Сначала заиграла музыка, затем засветился экран. Немного нечетким было изображение таблицы, Михайла подправил.
— Работает?! — Свет экрана будто проник в мою душу — я потираю руки, уже предвкушая удовольствие увидеть радость на лицах моих детей.
— Конечно, работает!
— Вот спасибо тебе, Михайла, — говорю я и оборачиваюсь к снисходительно улыбающемуся завмагу, который будто хотел сказать: «Что поделаешь, я этому Михайле не могу ни в чем отказать, он ведь мне жизнь спас». — Сколько? — спрашиваю я, радуясь униженному виду этого человека.
— Сколько не жалко.
Отсчитав, я отдаю три бумажки по пятьдесят,
— И долго там будете? — обращаюсь я с вопросом к друзьям. Каждый год они в это время уезжают на родину, на Украину.
— Как обычно, все оставшееся время, — говорит Вера Васильевна.
— Желаю вам в добром здравии застать своих.
— Спасибо, Мубарак.
— Скорее возвращайтесь, — процедил продавец.
— Может быть, тебе помочь, Мубарак?
— Не надо, что вы, он легкий, — я, прощаясь, пожал им руки, взял телевизор и выбрался из магазина. А от завмага у меня на душе осталось только огорчение.
— Камень, что тащишь домой, тяжелым не бывает, — бросает вслед завмаг.
И пока я дошел до своего дома, уже все знали, что я купил телевизор, дети выбежали навстречу. Радости их не было конца, все прыгали около меня, расхваливая меня как могли: «Наш папа самый лучший из всех! Папа, дорогой, ты, наверное, устал, давай поможем!». Но я боялся доверить им такую ношу. «Мама, мамочка, наш папа телевизор купил!» — кричали все, а младший строил гримасу соседскому мальчику, сыну этой ведьмы Загидат, мол, вот тебе, теперь и у нас есть телевизор и ходить к тебе не буду. Соседский мальчик присоединился к процессии.
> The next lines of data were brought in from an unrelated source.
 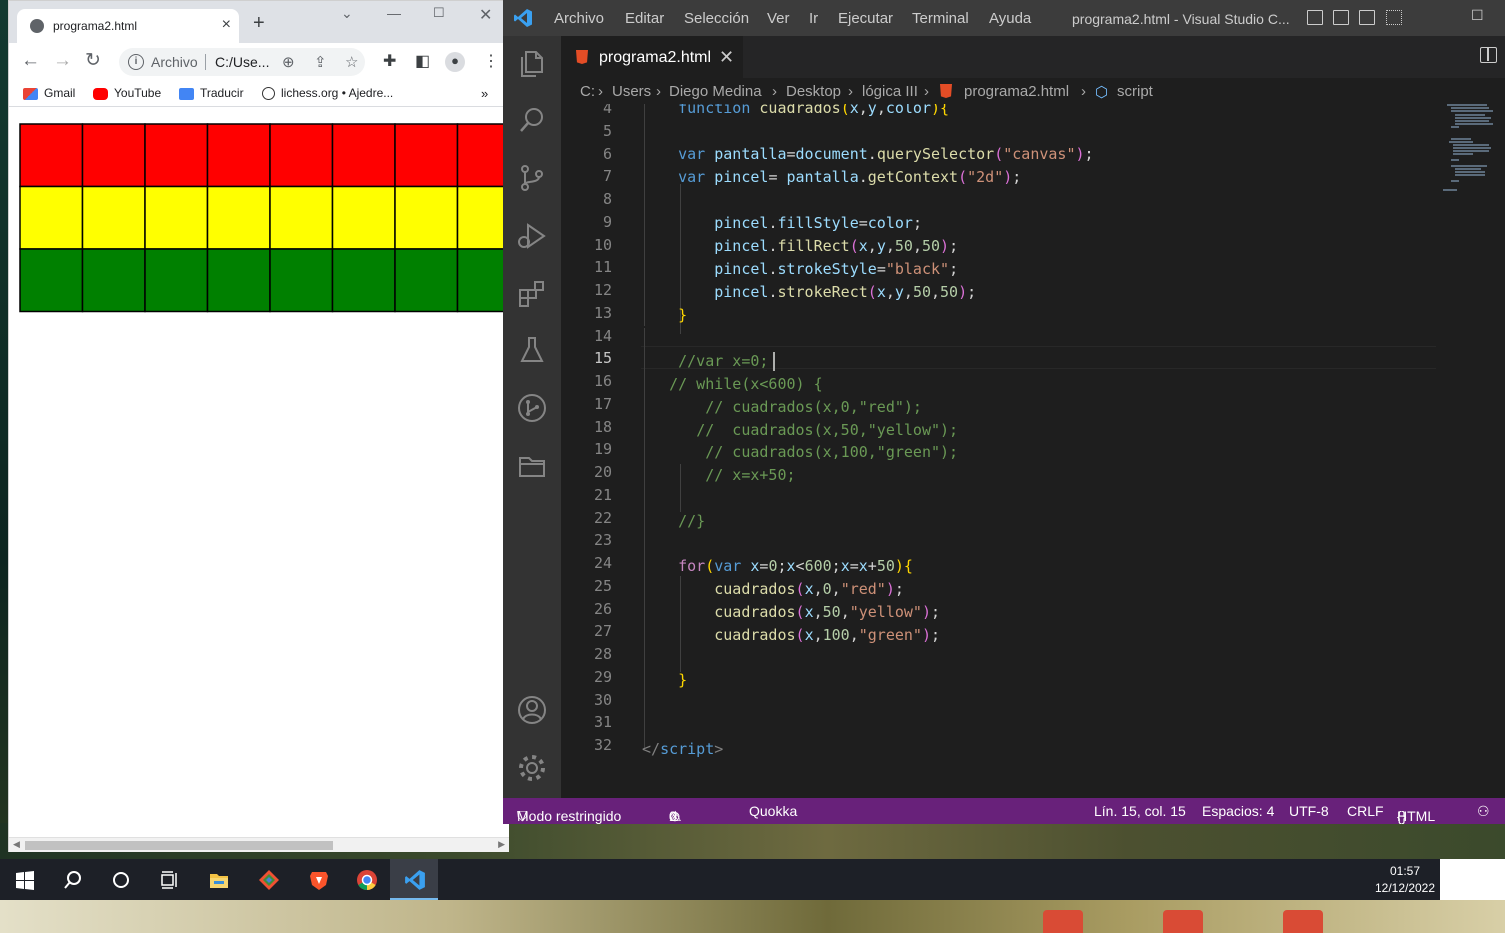 What do you see at coordinates (422, 62) in the screenshot?
I see `side-panel-icon: ◧` at bounding box center [422, 62]. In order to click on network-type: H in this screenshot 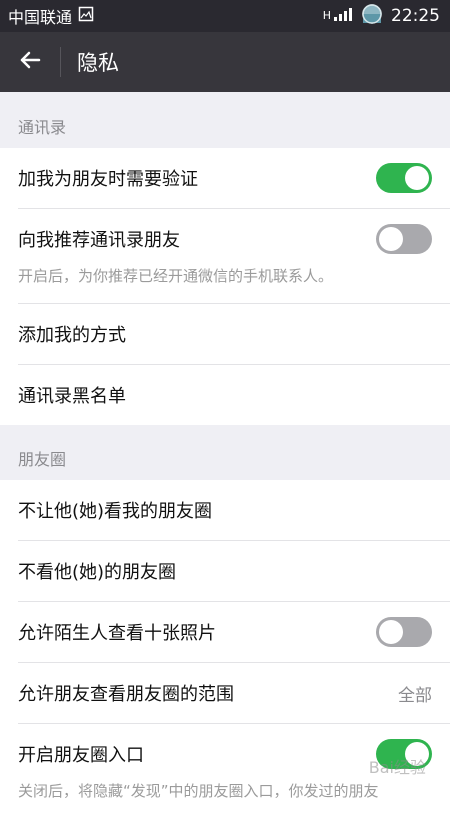, I will do `click(326, 16)`.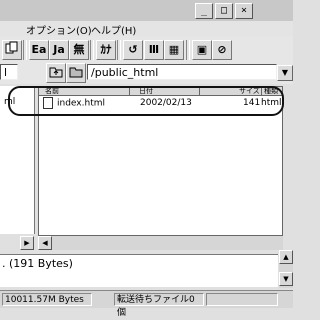 The height and width of the screenshot is (320, 320). Describe the element at coordinates (152, 243) in the screenshot. I see `horizontal-scrollbar: ◀ ▶` at that location.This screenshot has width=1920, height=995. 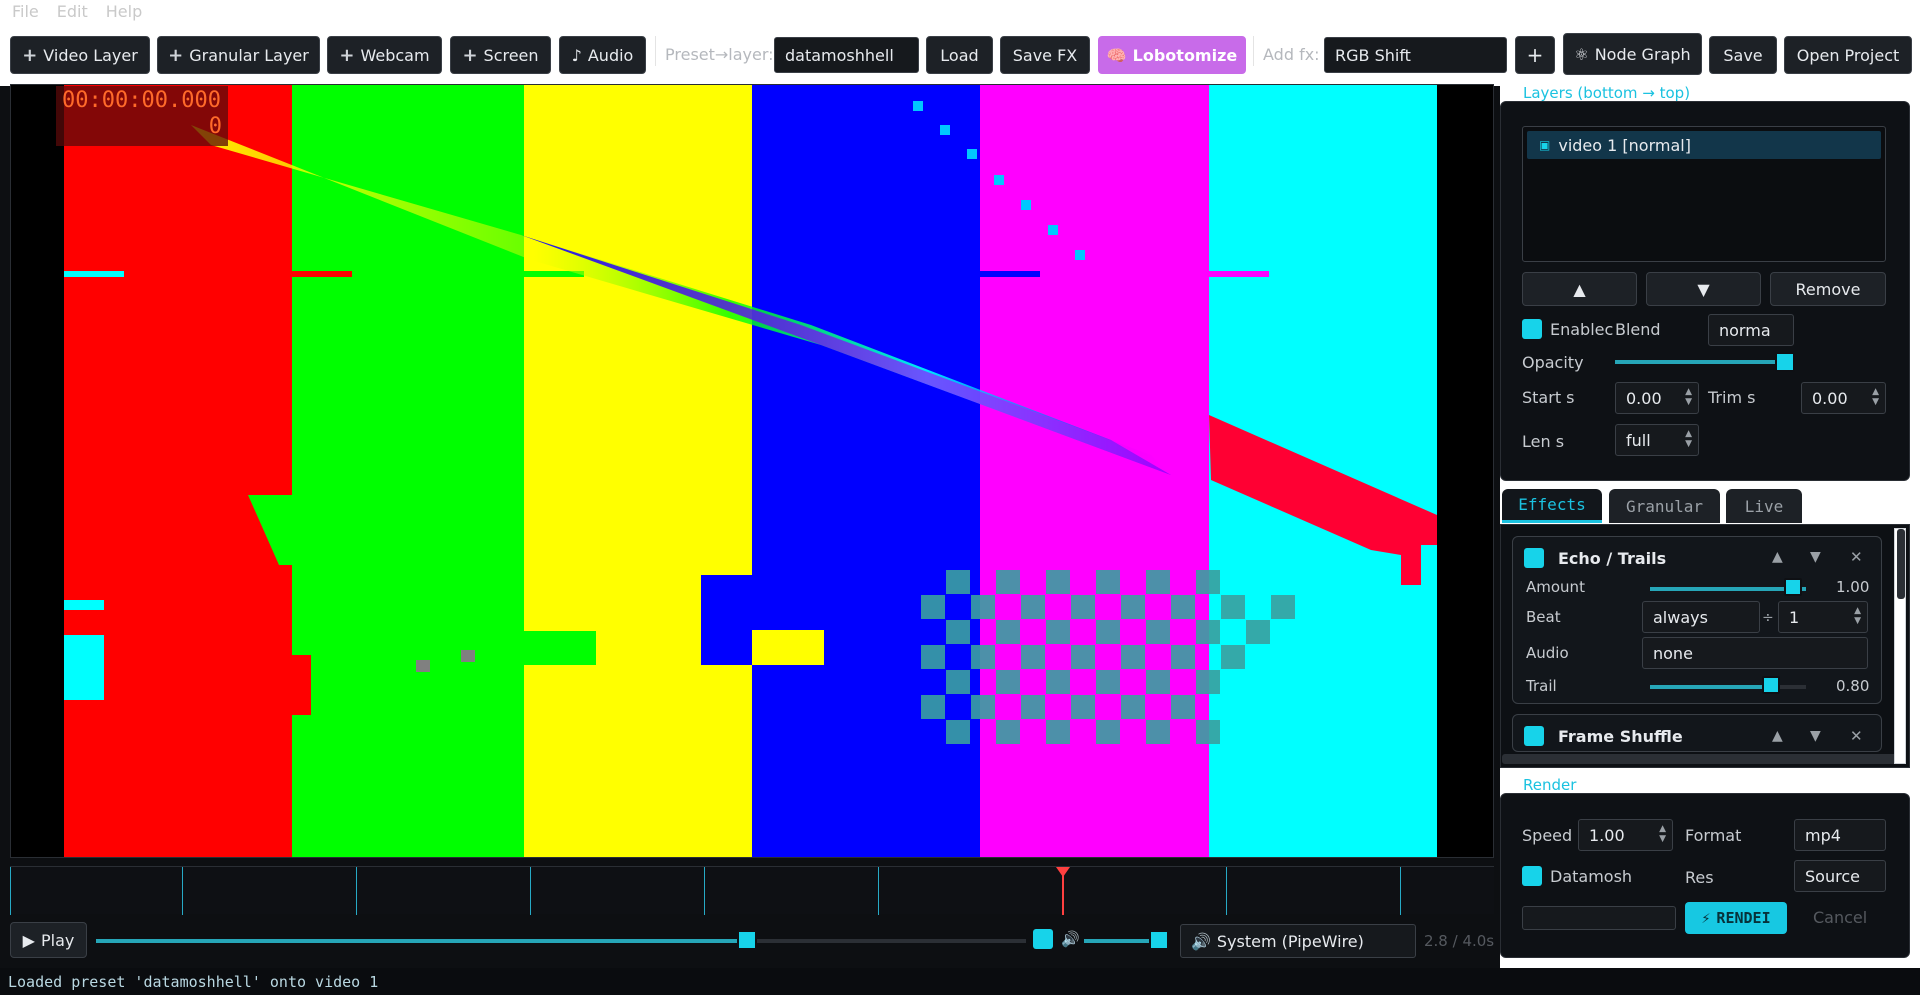 I want to click on add-fx-label: Add fx:, so click(x=1292, y=54).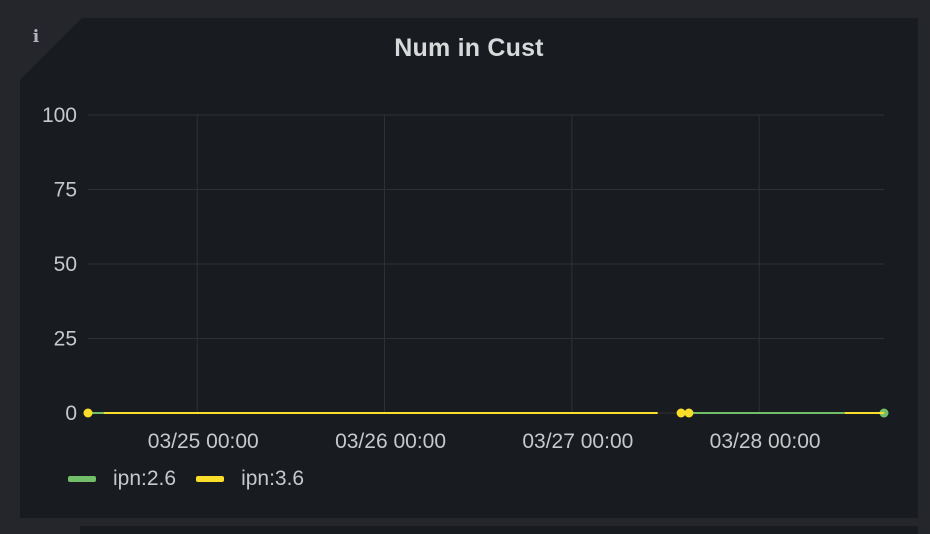  Describe the element at coordinates (71, 414) in the screenshot. I see `y-tick-label: 0` at that location.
Засуетилась жена моя, отыскивая в комнате место, куда бы поставить эту «коробку шайтанов», как нарекли телевизор сельские старушки. Дети все ворвались и уселись на ковер, прижавшись друг к другу. Антенну я подключил к соседской. Над крышей соседа поднялся этот высокий крест. Включил телевизор, раздался щелчок и заговорил, засветился в моем доме этот голубой экран. Началась передача… Оставив детей, я вышел к жене, передал ей оставшиеся деньги и говорю:
— А ведь и тебе там выписали, жена.
— А я получила.
— Когда?
— Я только что оттуда, даже неловко, но эти студенты настояли. Знаешь, сколько я получила? Ты даже не представляешь, — шестьдесят восемь! Как здорово!
— Очень хорошо. Ты купи себе красивое платье.
— Нет, детям надо обувь и школьную форму.
— Хорошо, жена моя, покупай что ты хочешь.
Я испытывал необыкновенное чувство удовлетворения, как будто произошло нечто такое, о чем даже мы предположить не могли.
ТУМАН, ГОВОРЯТ, СМАЗКА ДЛЯ СКАЛ
Хотя к утру и прекратился дождь, но сырой, липкий туман еще заполнял все щели и подворотни. Окутаны им были горы и ущелья, улицы и сакли. И казалось, вот-вот из подворотни этот самый туман схватит тебя и станет душить. Кто-то сказал, что туман — это вроде смазки для скал. Не знаю, зачем скалам нужна такая смазка, но одно несомненно, что при таком тумане падает настроение, сердце сжимается от тоски и ты себя чувствуешь неуютно, скованно, будто тебя вдруг лишили простора и свободы, будто тебя засунули в большой сасанидский котел и закрыли крышкой.